如果只需要前序中序,则Node中是不需要flag的。但是如果是在后序中,则需要。
#include<iostream>
#include<stdlib.h>
#include<stack>
#include<queue>
using namespace std;
class Node{
public:int data;
Node *pLeft = NULL;
Node *pRight = NULL;
};
void feidiguiqianxubianli(Node *pRoot){
/*首先把第一个节点给pNode,如果非NULL,则cout,并push,然后pNode=pNode->Left,非NULL,则cout,并push,然后……

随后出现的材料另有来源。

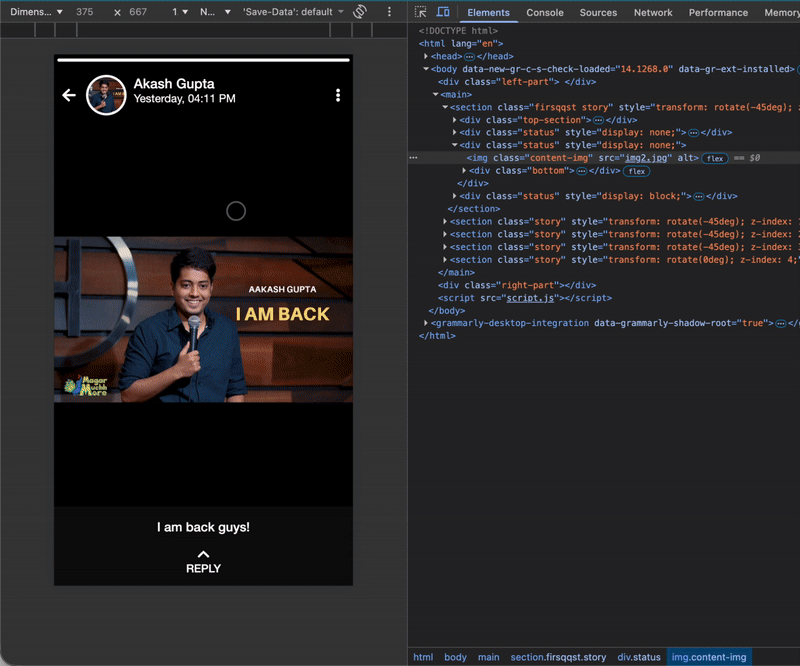Click the flex badge next to img element
Image resolution: width=800 pixels, height=666 pixels.
point(714,158)
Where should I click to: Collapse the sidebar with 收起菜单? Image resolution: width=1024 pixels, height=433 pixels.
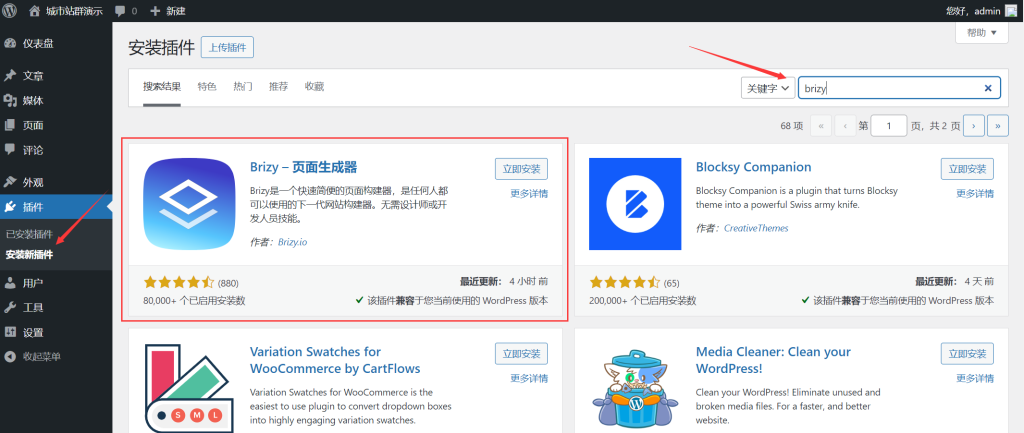(x=40, y=356)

如果是NULL,pop出来,准备访问right,但是访问的是pop出来的right,
所以在pop之前,先将其进行赋给另一个变量,再讨论right的有无left,若有,则重复上面,
结束的标志是栈为空
*/
stack<Node*> mystack;
Node *pnow = pRoot;
while (pnow != nullptr || false == mystack.empty())
{
while (pnow)
{
cout << pnow->data << " " ;
mystack.push(pnow);
pnow = pnow->pLeft;
}
pnow = mystack.top();
mystack.pop();
pnow = pnow->pRight;
}
}
void feidiguizhongxubianli(Node *pRoot){
/*首先把第一个节点给pNode,如果非NULL,则push,然后访问左孩子,如果左孩子非空,则继续访问,
如果做左孩子是空的,则cout top,并且pop,
转到右孩子,检查右孩子是否有左孩子,如果有左孩子,则push,再看是否有左孩子,……循环前面的。
所以循环的点在转到右孩子之后再转到左孩子的时候。
*/
stack<Node*> mystack;
Node *pnow = pRoot;
while (pnow != nullptr || false == mystack.empty())
{
while (pnow)
{
mystack.push(pnow);
pnow = pnow->pLeft;
}
pnow = mystack.top();
mystack.pop();
cout << pnow->data << " ";
pnow = pnow->pRight;
}
}
int main(){
Node *pRoot;//简单粗暴的方法初始化一棵树,重点不在这,大家自己进行脑补
Node s1;
Node s2;
Node s3;
Node s4;
Node s5;
Node s6;
Node s7;
s1.data = 1;
s2.data = 2;
s3.data = 3;
s4.data = 4;
s5.data = 5;
s6.data = 6;
s7.data = 7;
pRoot = &s1;
s1.pLeft = &s2;
s1.pRight = &s3;
s2.pLeft = &s4;
s2.pRight = &s5;
s3.pLeft = &s6;
s3.pRight = &s7;
cout << "前序遍历的结果为: " << endl;
qianxubianli(pRoot);
cout << "中序遍历的结果为: " << endl;
zhongxubianli(pRoot);
cout << "后序遍历的结果为: " << endl;
houxubianli(pRoot);
system("pause");
}